Isn’t it more like, we find someone to have kids with, settle in with them, work at it for a few months to a few years, attempt to save money to cushion the initial shock, bring forth a baby into the world with extreme amounts of energy, and work every single second of our lives thereafter to ensure their health and safekeeping?
Here’s an infographic courtesy of Early Childhood Education. It’s absolutely addressing data based in the United States. Which blows my mind, just to see the college figures.
Israel runs a totally different show; not to say raising kids here isn’t costly, it’s just costly in different ways. Our salaries are lower, our cost of living is higher (our standard of living is high). Import tax makes goods more expensive than they’d be elsewhere. Small population, less choice/less supply/higher prices. I’m no economist, and I can’t really, ahem, afford to wax philosophic about it all.
But I feel like shedding a little light.
There’s a good breakdown of costs for a family of four in the context of what to expect when you make aliyah. Note: I take no responsibility for how off this is in Tel Aviv. That’s your fault for living there ;)
But these are relevant to where I live, Tzur Hadassah, a 1500-family yishuv 20 minutes outside Jerusalem.
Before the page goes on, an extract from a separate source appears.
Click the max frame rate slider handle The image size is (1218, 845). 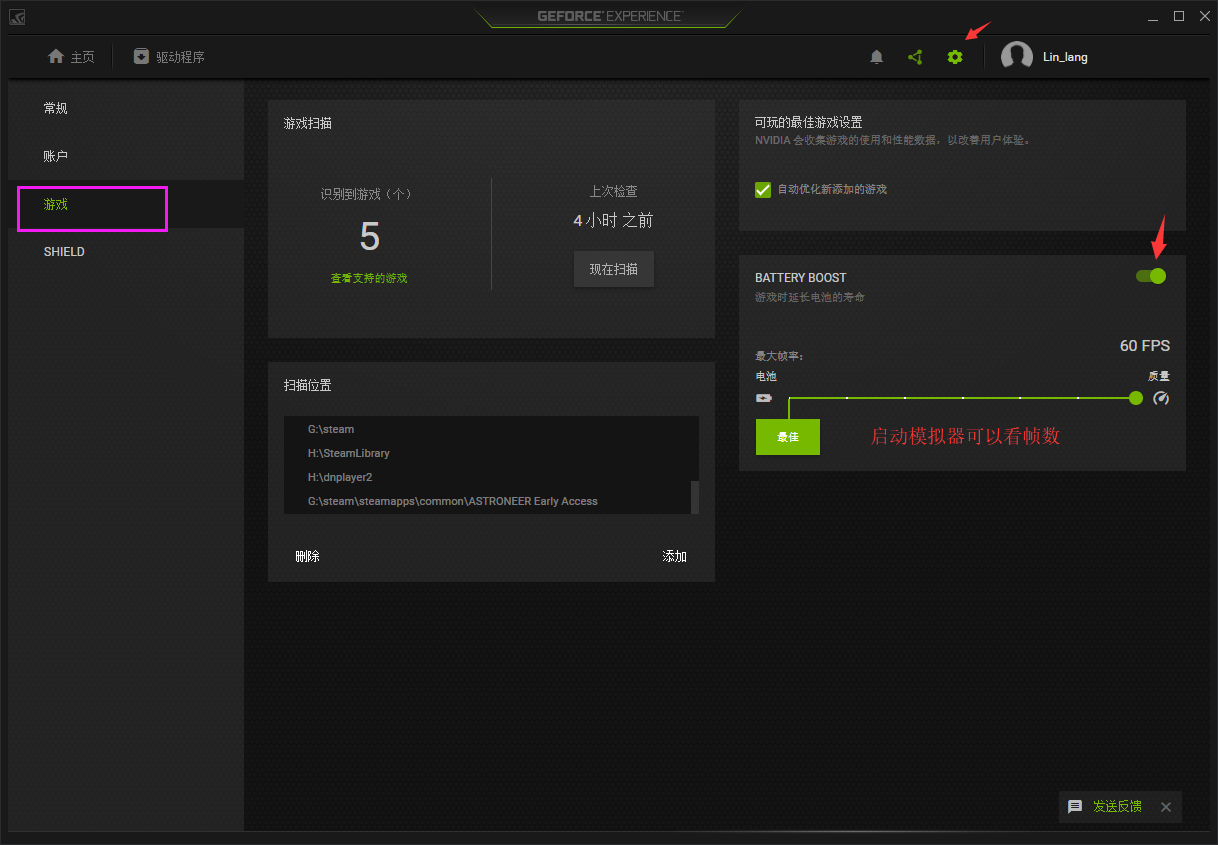1136,398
Numbers in Israeli shekels:
- Housing (rent or mortgage): 4000-5000
- Arnona (annual property tax): 300-500 (roughly 5,000 a year – very dependent on where you live)
- Water: 120-250
- Electricity: 250-500
…and so on (cell phone, gas, car, petrol, TV, va’ad bayit). But I digress. Children-related expenses, on a monthly basis, look a little like this – for my community, anyway:
- Daycare for babies until 3: 1500-2500 (lower number reflects range in Beitar Illit, an option)
- Gan 3+: Free as of 2012/2013, but parents provide ‘aruchat eser’
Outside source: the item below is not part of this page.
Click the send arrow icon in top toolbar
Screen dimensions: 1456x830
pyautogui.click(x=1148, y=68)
- Tzaharon (after 2:30pm): 800+
- School fees: up to 1050 a year
- Tin of formula: 50+
- Acamol/Nurofen: +/- 30-40
Clothes are expensive unless you shop at deep discount stores like Bazaar Strauss and whatnot. Toys are ridiculously expensive – look at mamibuy.co.il for what a deal is here, and then consider the everyday price. I paid for a toy at Shilav with gift certificates equaling 350nis that costs about $36 in the States.
Books are actually decent; I find book stores here hold sales like 3 for 100nis quite often.
Then there’s the issue of weekend activities… A movie ticket is about 35nis. A museum entrance for a kid can be 25nis and up. The Jerusalem Biblical Zoo costs 38nis for a kid above the age of 3. A fast food kids’ meal runs between 25-40nis.
Considering chugim, like swimming lessons or music class? That can start at 40nis a lesson.
Know Hebrew and want to get a sense of food prices? Check out Shufersal’s online storefront. Prices here can be on the higher side, but it’s pretty much reality if you live in a city or popular area (non-charedi).
Keep in mind the average salary in Israel is around 9,000nis (as of March 2012).
I’m not painting a complete picture here, but I figured I’d give a start to the way of thinking when it comes to children expenses here. But it doesn’t stop us from having them: in 2010, 28% of Israel’s population was aged between 0-14. The average size of the Israeli family is 3.7 persons… which I actually find hard to believe while looking around here.
I haven’t included a lot. Add whatever comes to mind in the comments.